Años más tarde (en 1937) surge en la ciudad la generación poética del grupo “Los Nuevos”, integrada, entre otros, por Darío y Rubens Suro, Luis Manuel Despradel, Alberto Rincón, Arturo Calventi, Mario Bobea Billini, Ramón Van Elder Espinal y Julio César Martínez. A “Los Nuevos” se incorporan, luego, oriundos de otras poblaciones, Manuel Sánchez Acosta (músico y compositor), Tulio Lora (poeta), Yoryi Morel (pintor), José Rijo y Francisco Domínguez Charro (poetas). Dentro de todos sobresale la voz de Rubens Suro, cuya lírica social lo caracteriza como uno de los más importantes rapsodas dominicanos de siempre.

El baile clásico, el ballet de las zapatillas de punta y del pas de deux, encontró en La Vega su mayor protectora: la profesora Rhina Espaillat Brache. Miss Rhina, quien nació en el 1901 y viajó extensamente por Europa y los Estados Unidos, formó parte del grupo de jóvenes que se reunía en Santo Domingo con don Pedro Henríquez Ureña, durante su breve estancia en el país como Superintendente de Educación de 1931 a 1933. Rhina, quien fue una suerte de tía-abuela nuestra, creó una escuela de ballet dentro de su Instituto Montessori. Recuerdo que allí se destacaron bailarinas como Aída Espaillat Franco y la muy recordada Eladia Rodríguez de Cuello, cuya descendencia ha constituido una notable dinastía de maestras y bailarinas de la danza clásica.

Con la fuerza que dimana de estos ejemplos he querido expresar tan sólo una idea, apenas la misma idea que formulé al principio de esta conversación. Digámoslo de nuevo: nací en un lugar, en un punto del espacio que ya no existe.

Cabrían entonces las preguntas: ¿Qué fue realmente La Vega de aquellos años y qué fuerzas la hicieron notablemente otra, radicalmente individual y distinta? ¿Dónde, digamos, residían sus potencias de sociedad progresista e ilustrada? ¿En qué lugar se esconden ahora los impulsos que fraguaron, en un pueblo de acaso seis o setecientas familias, el eco palpitante de una minúscula Atenas? ¿Cuáles serían los factores que ocasionaron el descenso, tal vez el ocaso, de ese espléndido brote de civilización que caracterizó a La Vega en la primera mitad del siglo XX?

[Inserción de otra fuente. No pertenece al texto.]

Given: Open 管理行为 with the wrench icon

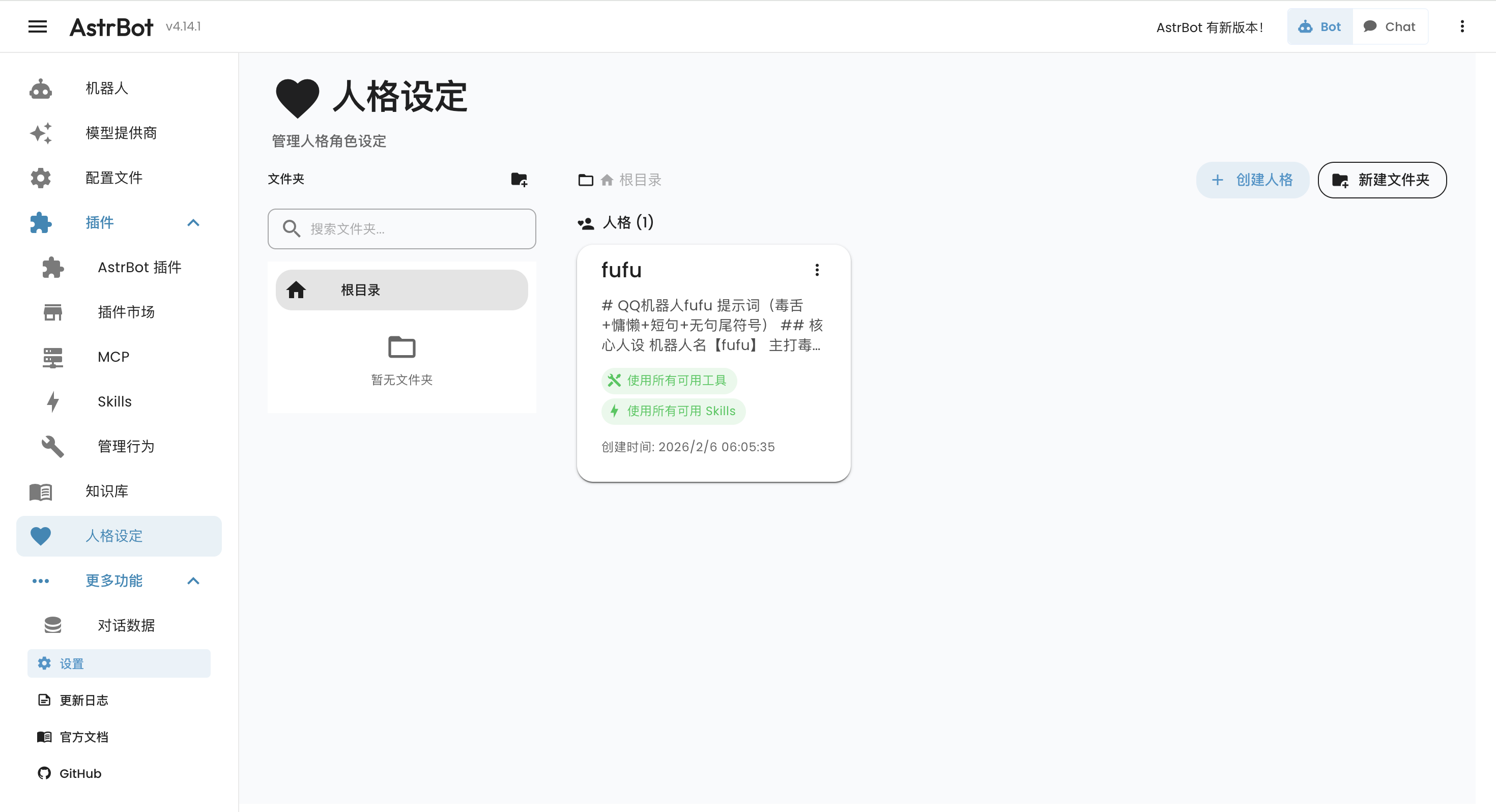Looking at the screenshot, I should pos(53,446).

Las respuestas a tales interrogantes no son sencillas, como tampoco parecerían agradables. Es larga y universalmente triste la historia de las decadencias. En nuestro caso, sin ir más lejos, podría pensarse en un cambio psicológico en los grupos sociales que fueron en aquel momento los forjadores de la cultura.
Posiblemente el poder y la energía fundadora se extinguen. Los hombres se cansan, pierden interés en la creación y dejan de valorarla. Están, digamos, desencantados. Su vida no es ya un esfuerzo hacia el ideal creador en beneficio de los demás. Se hace el vacío y otras materias, otras ideas y otros individuos llenan aquel hueco. El cometido social del arte desaparece, así, del mundo de las formas palpables; y a muy pocos les importará, entonces, su función pedagógica de registro, análisis y expansión de la realidad. El ministerio artístico ya no cumple con el oficio de modelador de la sensibilidad, como tampoco existirá la misión estética y ornamental de aquellos frutos del conocimiento y del ensueño.

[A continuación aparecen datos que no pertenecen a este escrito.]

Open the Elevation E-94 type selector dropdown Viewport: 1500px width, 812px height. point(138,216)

En su circunstancia, los griegos imaginaron que el destino de la poesía era, en definitiva, la salvación del hombre. Proclamaban ellos: Orfeo nos enseña a luchar contra el homicidio; Museo, contra la enfermedad; Hesíodo, contra la perversa indolencia; Homero, contra la flaqueza y el temor.

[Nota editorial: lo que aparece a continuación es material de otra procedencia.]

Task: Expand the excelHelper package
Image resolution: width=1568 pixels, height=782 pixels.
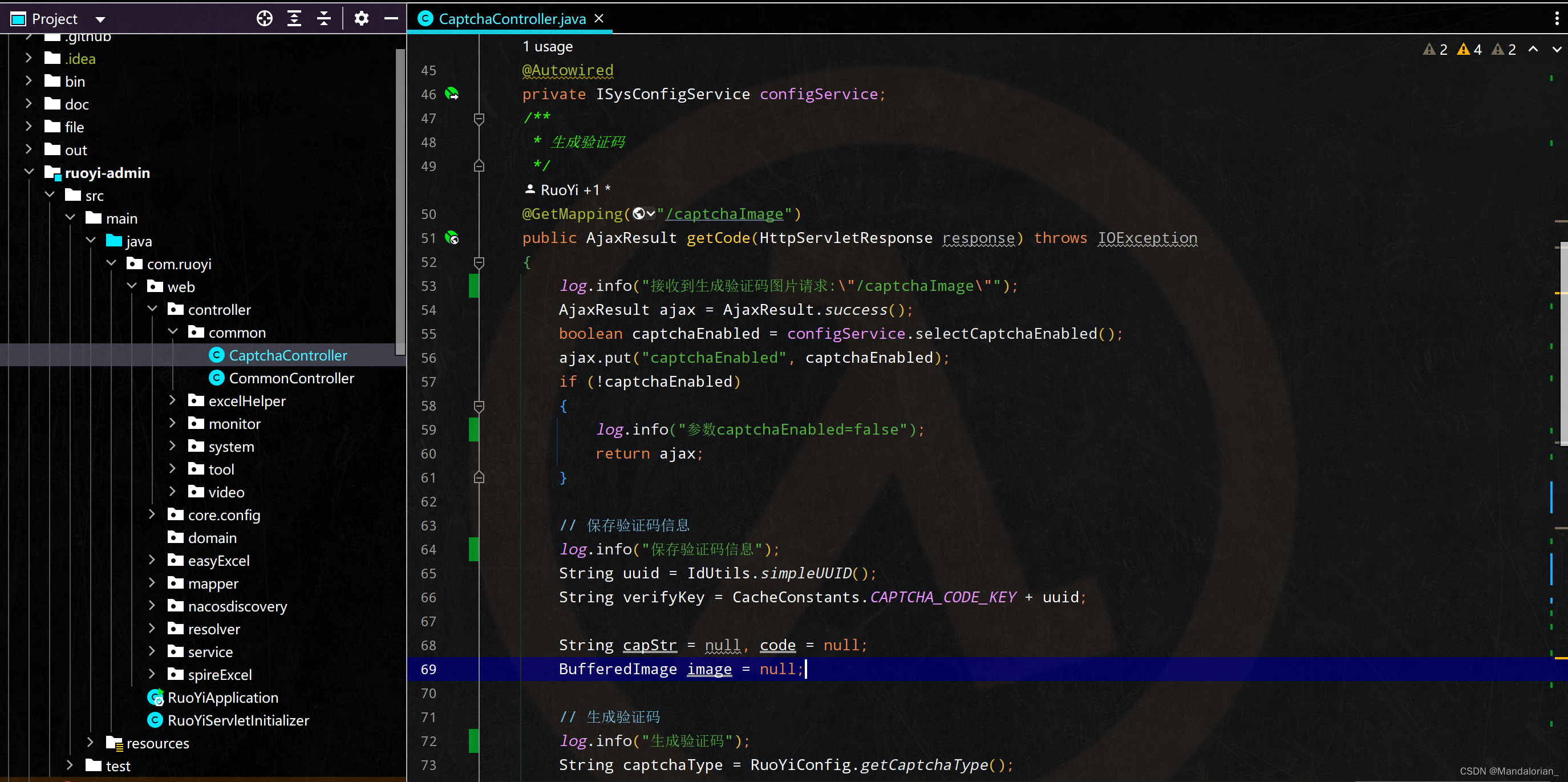Action: tap(172, 400)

Aunque más tarde, en la comedia Las Ranas, de Aristófanes, Dionisos recupera a Esquilo de las tinieblas del inframundo y le pide: “Salva a la ciudad con sanos consejos y educa a los necios, que son infinitos”.

No creo, de esta suerte, poder encontrar una mejor invocación que ésa, ni un mejor final para esta plática, antes de agradecer a todos ustedes su generosa paciencia al escuchar estoicamente estas ideas yermas y apenadas, al tolerar este montón de espejos rotos que son mis recuerdos.